## begin Document segment

Actually, if both methods are "good enough", the camera option seems
far more versatile and conventient, also faster.

thanks for the advice,

Martin

Reply to martin
- 0 +

Archived from groups: rec.photo.digital (More info?)

 

Martin wrote:
> I'm undertaking a project to archive (and make available on CD) a large
> number of old prints that are currently owned by various older members
> of my extended family. Most of these prints were made from the 1920s
> to the 1960s, and very few negatives were kept.
>
> I want to get these old photos organized before the only people who can
> describe their content are gone, plus I'm concerned that they are
> susceptible to catastrophic loss at any time. Also, since the family
> photos are currently distributed among five or ten older relatives,
> probably no one person has actually seen them all. If I can organize
> all on CD, I will be able to distribute copies (hopefully with
> descriptive narration) to everyone in the family. Another advantage of
> this distribution may be to gain additional information on content of
> pictures from folks who had not previously seen them.

## end Document segment
## begin Data rows

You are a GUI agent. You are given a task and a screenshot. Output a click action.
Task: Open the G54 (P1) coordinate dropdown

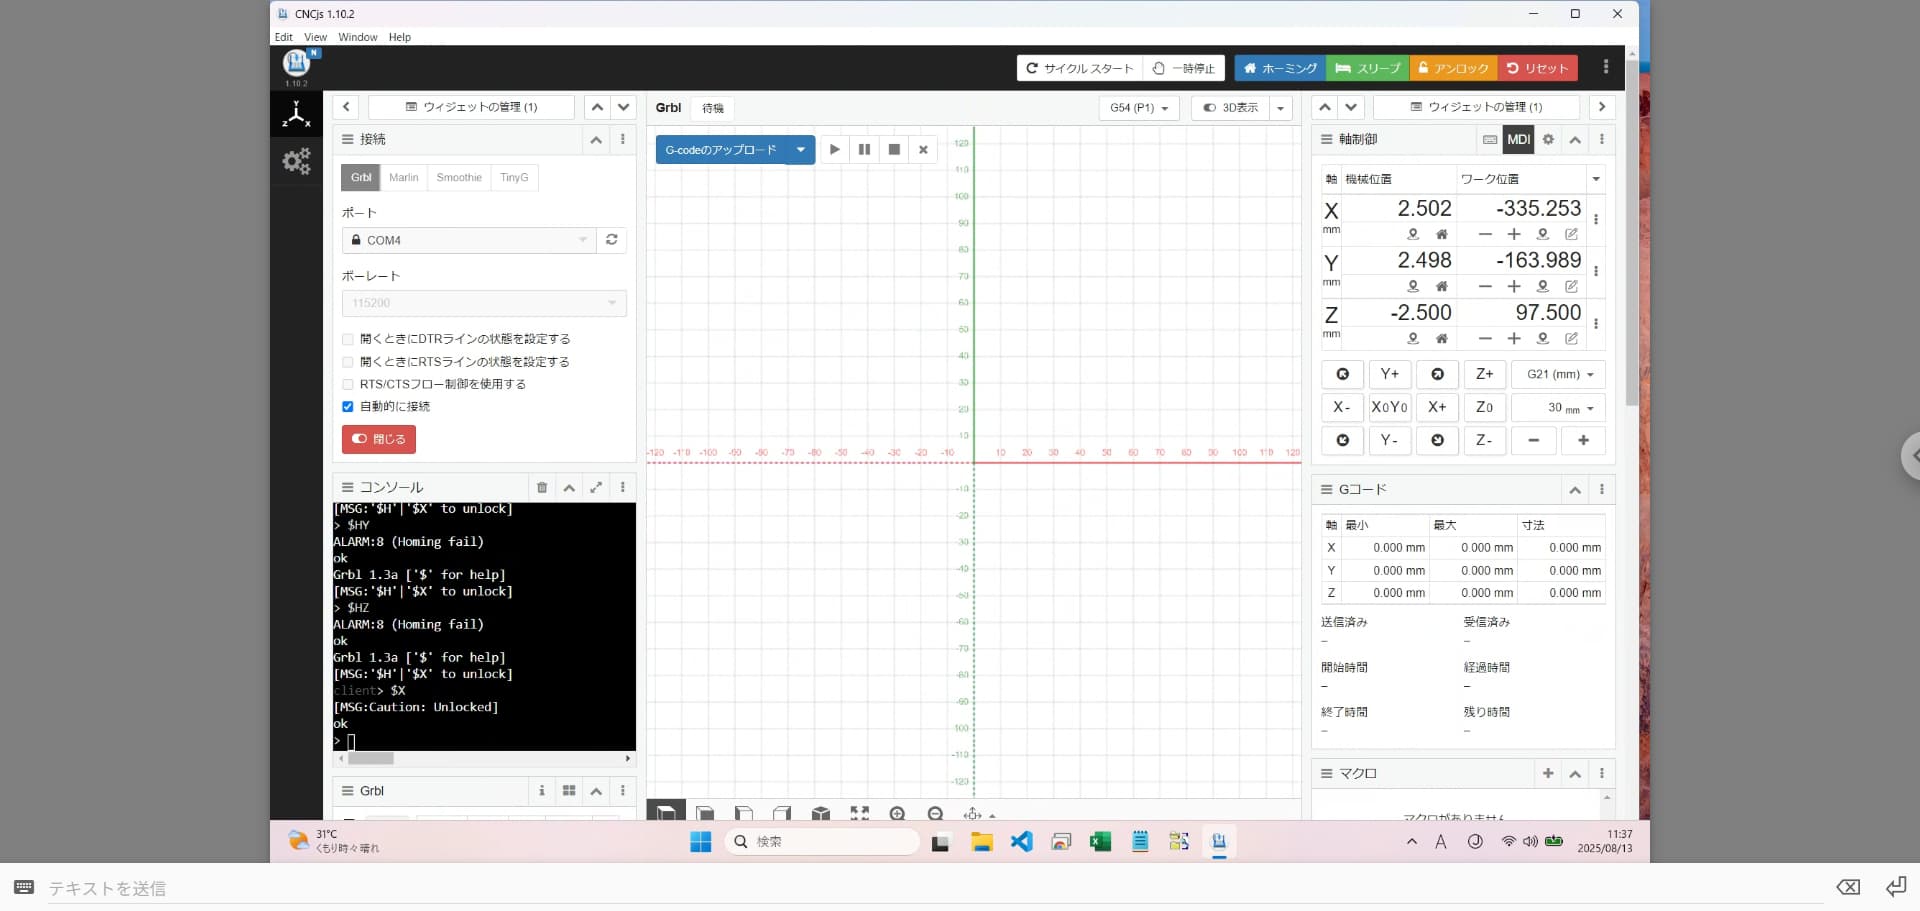[1139, 108]
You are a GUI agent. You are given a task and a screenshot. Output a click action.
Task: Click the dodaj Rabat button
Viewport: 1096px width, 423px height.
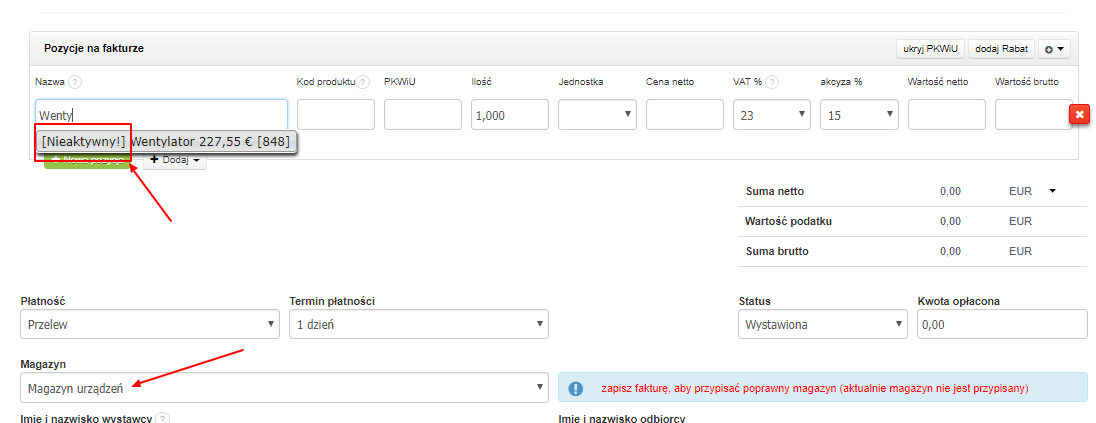1001,48
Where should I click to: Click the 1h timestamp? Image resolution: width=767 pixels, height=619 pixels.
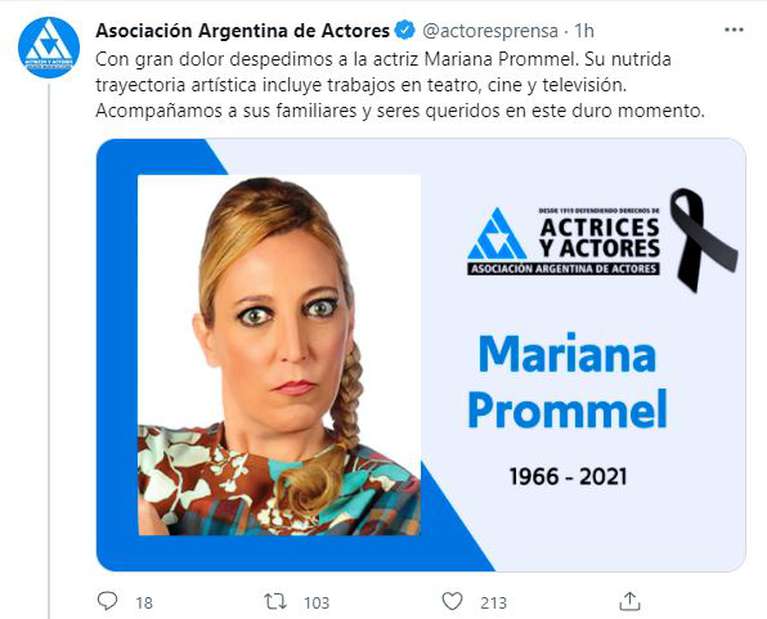[x=584, y=31]
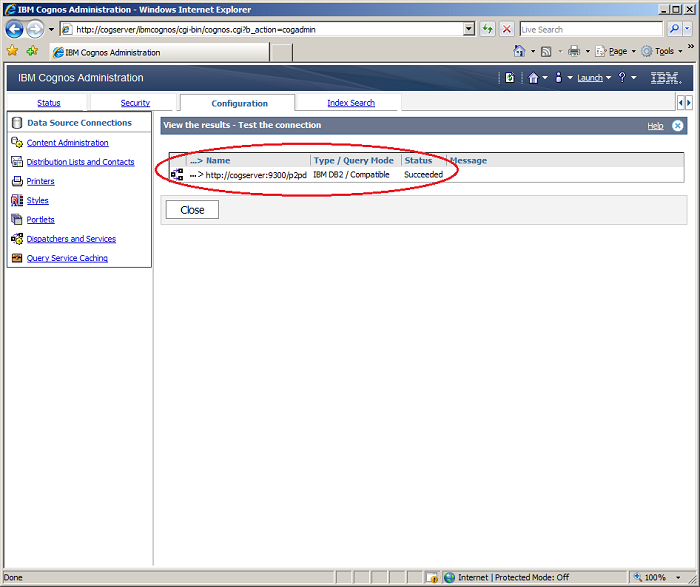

## end Data rows

» Task set:
• A. Translate this sentence from the newsgroup post about archiving family photos into Spanish: "Most of these prints were made from the 1920s to the 1960s, and very few negatives were kept."
• B. List each different noun the newsgroup post about archiving family photos uses for the old photographs themselves.
• C. Reproduce the part of the newsgroup post about archiving family photos starting at "Archived from groups: rec.photo.digital" and ending at "negatives were kept.".
None of the records are needed for this work.

» Responses for each task:
• A. La mayoría de estas copias se hicieron entre la década de 1920 y la de 1960, y se conservaron muy pocos negativos.

• B. prints, photos, pictures

• C.
Archived from groups: rec.photo.digital (More info?)

 

Martin wrote:
> I'm undertaking a project to archive (and make available on CD) a large
> number of old prints that are currently owned by various older members
> of my extended family. Most of these prints were made from the 1920s
> to the 1960s, and very few negatives were kept.